When Sir Roger Aston, about this time, was despatched with letters from James of Scotland to the Queen, he was not allowed to deliver them in person, but was introduced into an ante-chamber from which, through open door-curtains, he could see Elizabeth dancing alone to the music of a little violin,--the object being that he should tell his master how youthful she still was, and how small the likelihood of his succeeding to her crown for many a long day.[1] One can readily understand, then, how she stormed with wrath when Bishop Rudd, so early as 1596, quoted in a sermon Kohélet's verses as to the pains of age, with unmistakable reference to her.

She was bent on being flattered without ceasing and obeyed without demur. In her lust of rule, she knew no greater pleasure than when one of her favourites made a suggestion opposed to one of hers, and then abandoned it. Leicester had employed this means of confirming himself in her favour, and had bequeathed it to his successors. So strong was her craving to enjoy incessantly the sensation of her autocracy, that she would intrigue to set her courtiers up in arms against each other, and would favour first one group and then the other, taking pleasure in their feuds and cabals. In her later years her court was one of the most corrupt in the world. The only means of prospering in it were those set forth in Roger Ascham's distich:

"Cog, lie, flatter and face Four ways in court, to win men grace."

The two main parties were those of Cecil and Essex. Whoever gained the favour of one of these great lords, be his merits what they might, was opposed by the other party with every weapon in their power.

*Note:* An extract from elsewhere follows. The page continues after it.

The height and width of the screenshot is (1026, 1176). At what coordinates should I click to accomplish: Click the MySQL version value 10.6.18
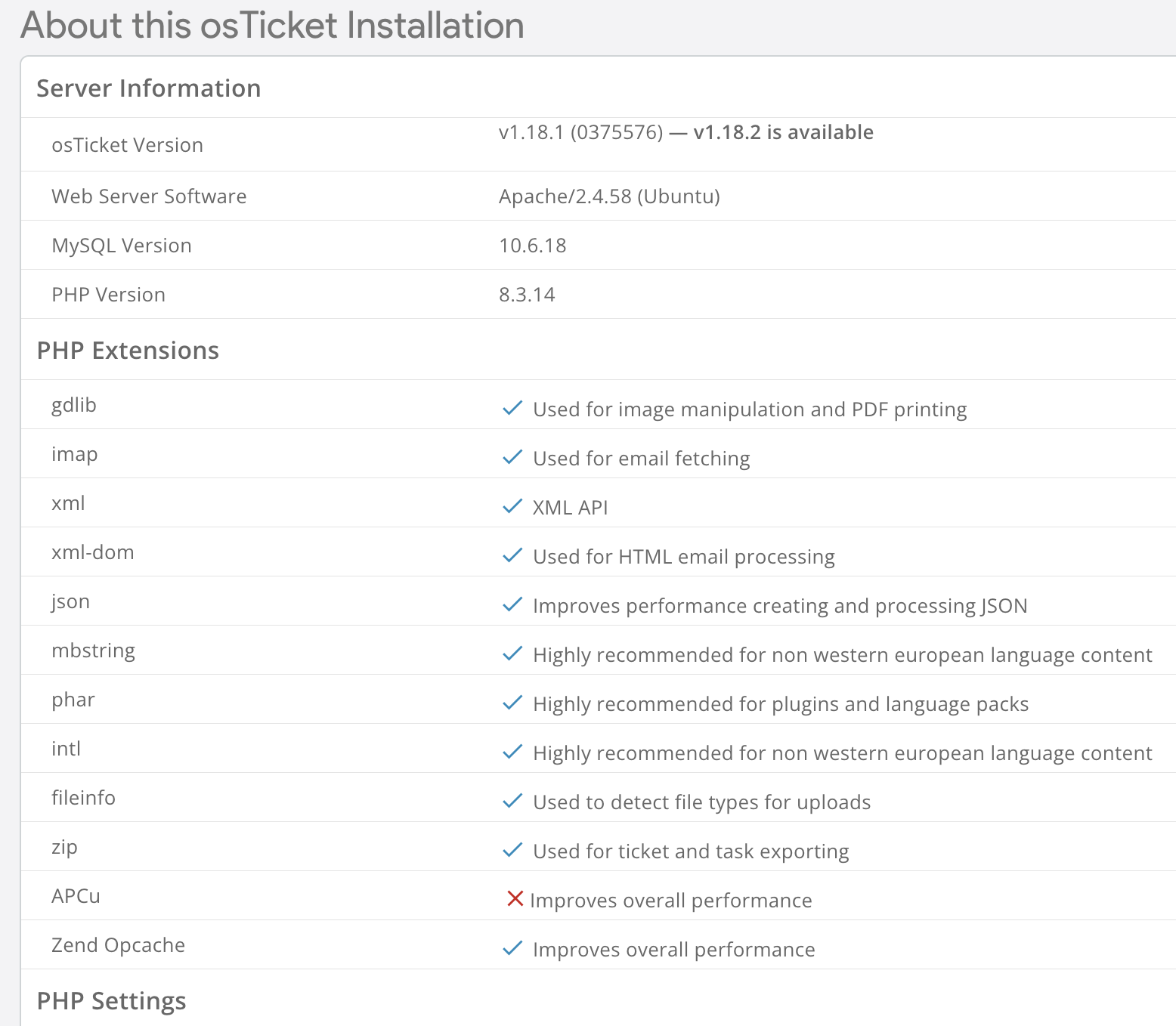point(532,246)
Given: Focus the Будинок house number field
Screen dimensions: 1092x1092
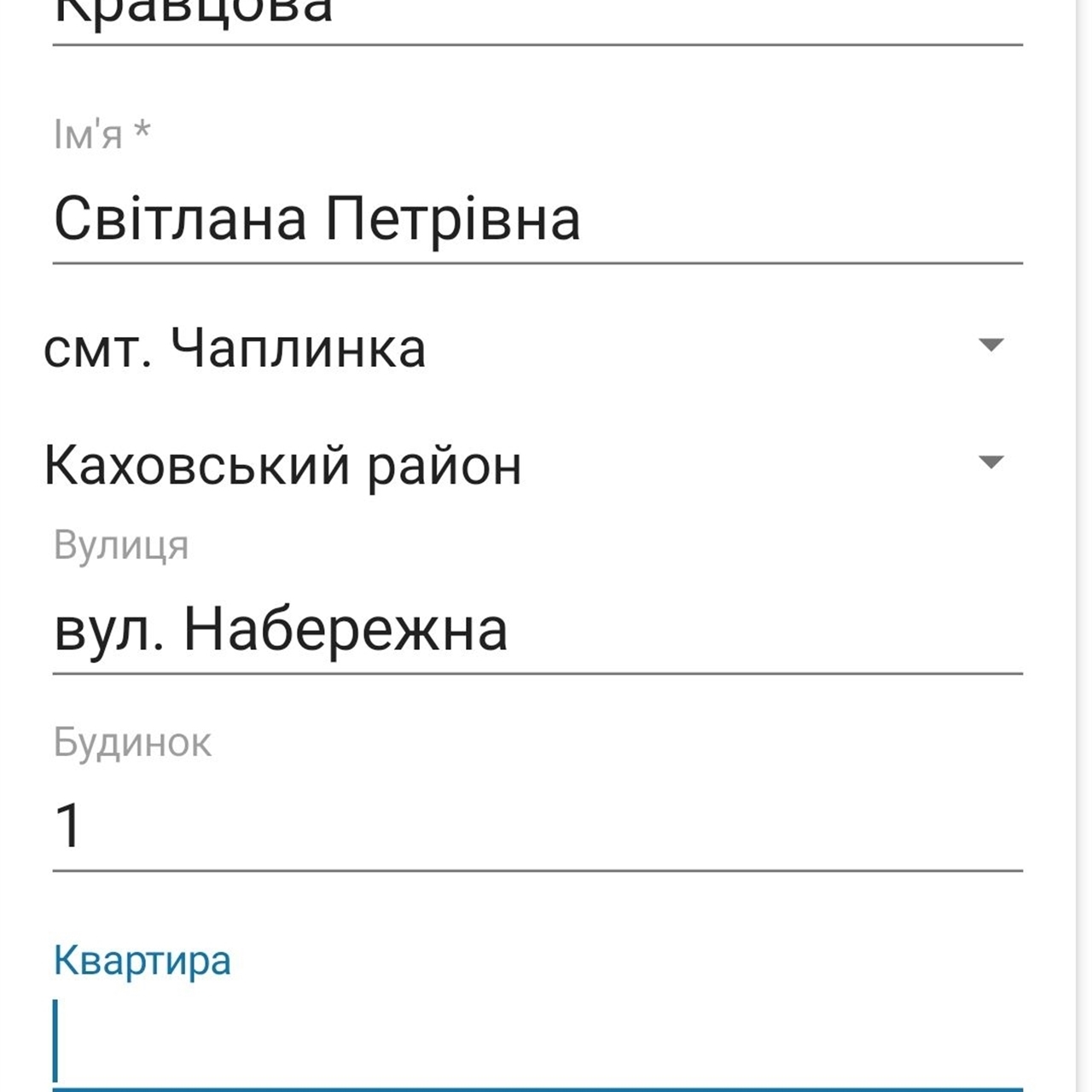Looking at the screenshot, I should [537, 826].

In some respects, however, Elizabeth in her later years had made progress in the art of government. So weak had been her faith in the warlike capabilities of her country, and so potent, on the other hand, her avarice, that she had neglected to make preparation for the war with Spain, and had left her gallant seamen inadequately equipped; but after the victory over the Spanish Armada she ungrudgingly devoted all the resources of her treasury to the war, which survived her and extended well into the following century. This war had forced Elizabeth to take a side in the internal religious dissensions of the country. She was the head of the Church, regarded ecclesiastical affairs as subject to her personal control, and, so far as she was able, would suffer no discussion of religious questions in the House of Commons. Like her contemporary Henri Quatre of France, she was in her heart entirely indifferent to religion, had a certain general belief in God, but thought all dogmas mere cobwebs of the brain, and held one rite neither better nor worse than another. They both regarded religious differences exclusively from the political point of view. Henry ended by becoming a Catholic and assuring his former co-religionists freedom of conscience. Elizabeth was of necessity a Protestant, but tolerance was an unknown doctrine in England. It was an established principle that every subject must accept the religion of the State.

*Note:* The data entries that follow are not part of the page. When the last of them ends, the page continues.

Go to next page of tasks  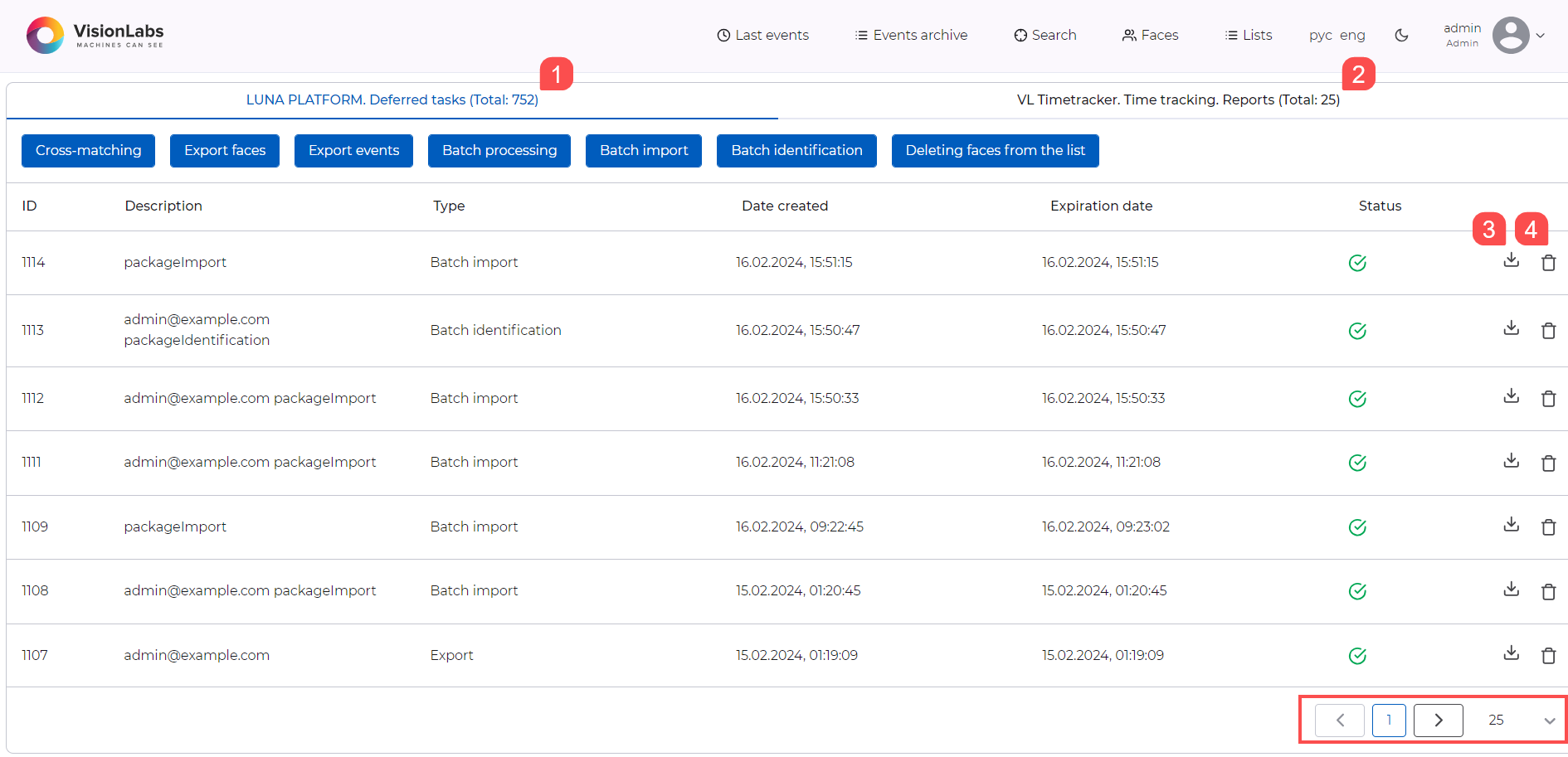pos(1438,720)
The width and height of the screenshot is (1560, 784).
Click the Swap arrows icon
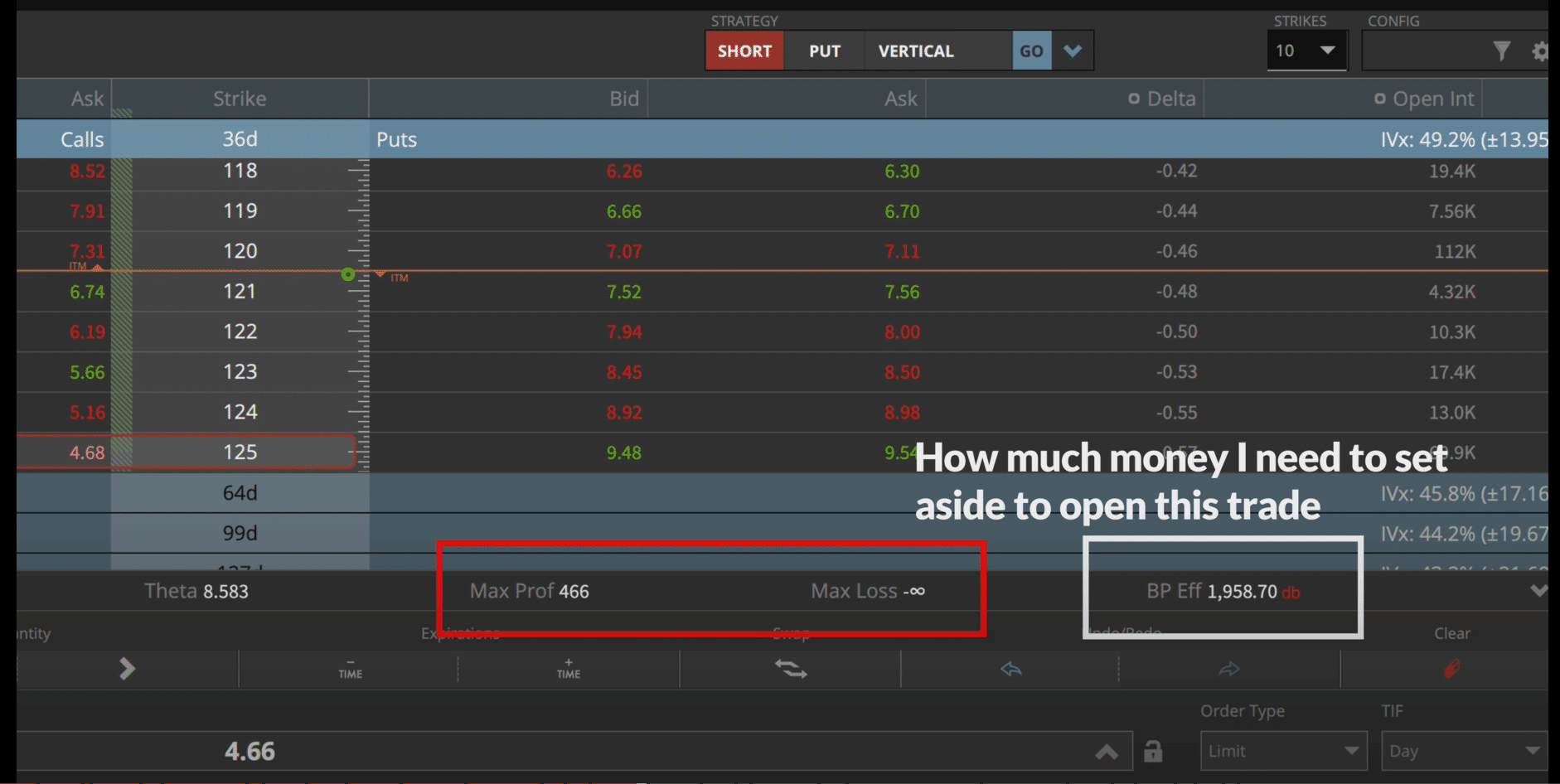(x=791, y=669)
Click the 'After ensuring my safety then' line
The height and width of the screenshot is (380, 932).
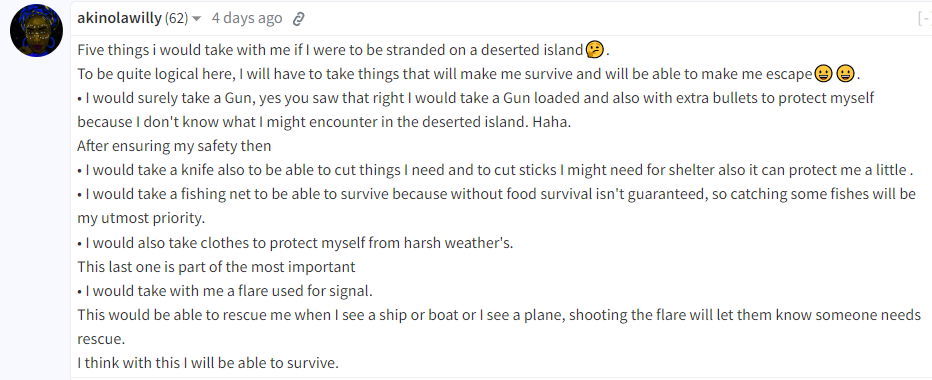point(174,146)
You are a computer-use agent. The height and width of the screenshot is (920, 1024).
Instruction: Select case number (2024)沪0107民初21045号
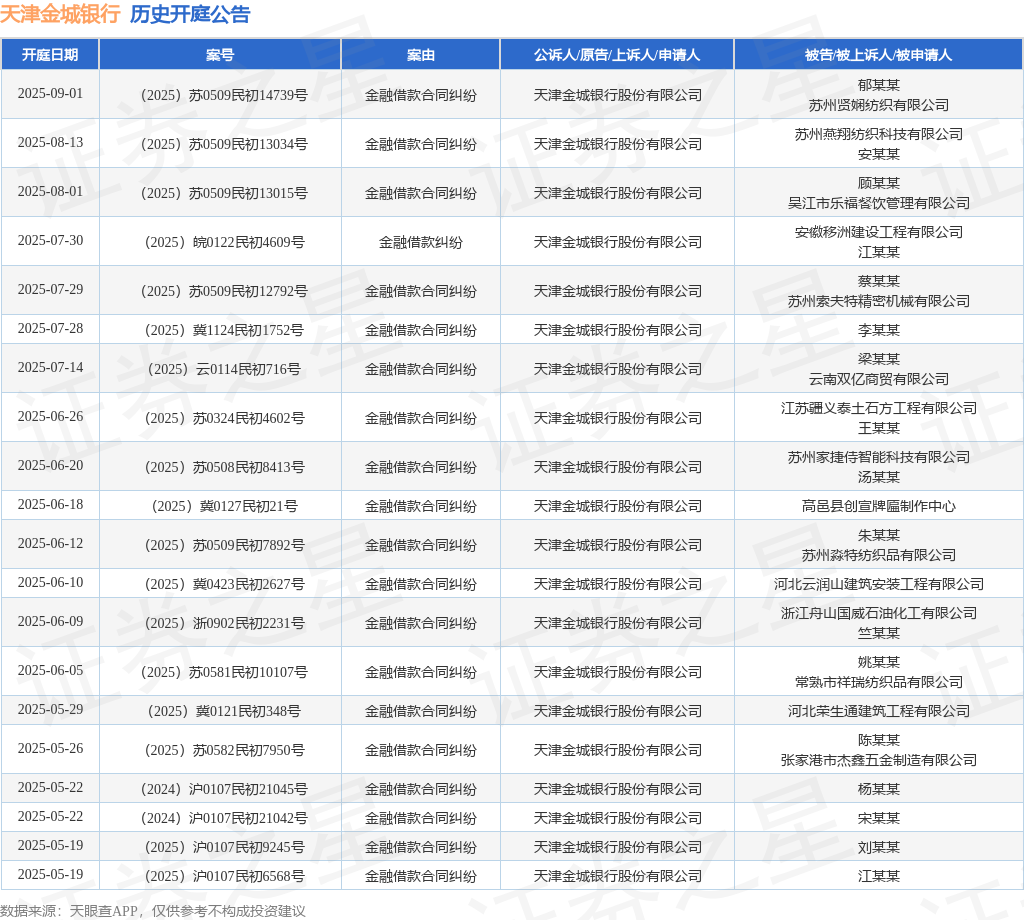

Authoritarian to her inmost fibre, Elizabeth had a strong bent towards Catholicism. The circumstances of her life had placed her in opposition to the Papal power, but she was fond of describing herself to foreign ambassadors as a Catholic in all points except subjection to the Pope. She did not even make any secret of her contempt for Protestantism, whose head she was, and whose support she could not for a moment dispense with. She felt it a humiliation to be regarded as a co-religionist of the French, Scotch, or Dutch heretics. She looked down upon the Anglican Bishops whom she had herself appointed, and they, in their worldliness, deserved her scorn. But still deeper was her detestation of all sectarianism within the limits of her Church, and especially of Puritanism in all its forms. If she did not in the first years of her reign indulge in open persecution of the Puritans, it was only because she was as yet dependent on their support; but as soon as she felt herself firmly seated on her throne, she established, in spite of the stiff-necked opposition of Parliament, the jurisdiction of the Bishops on all matters of ecclesiastical politics, and suffered Puritan writers to be condemned to death or lifelong imprisonment for free but quite innocent expressions of opinion regarding the relation of the State to religion.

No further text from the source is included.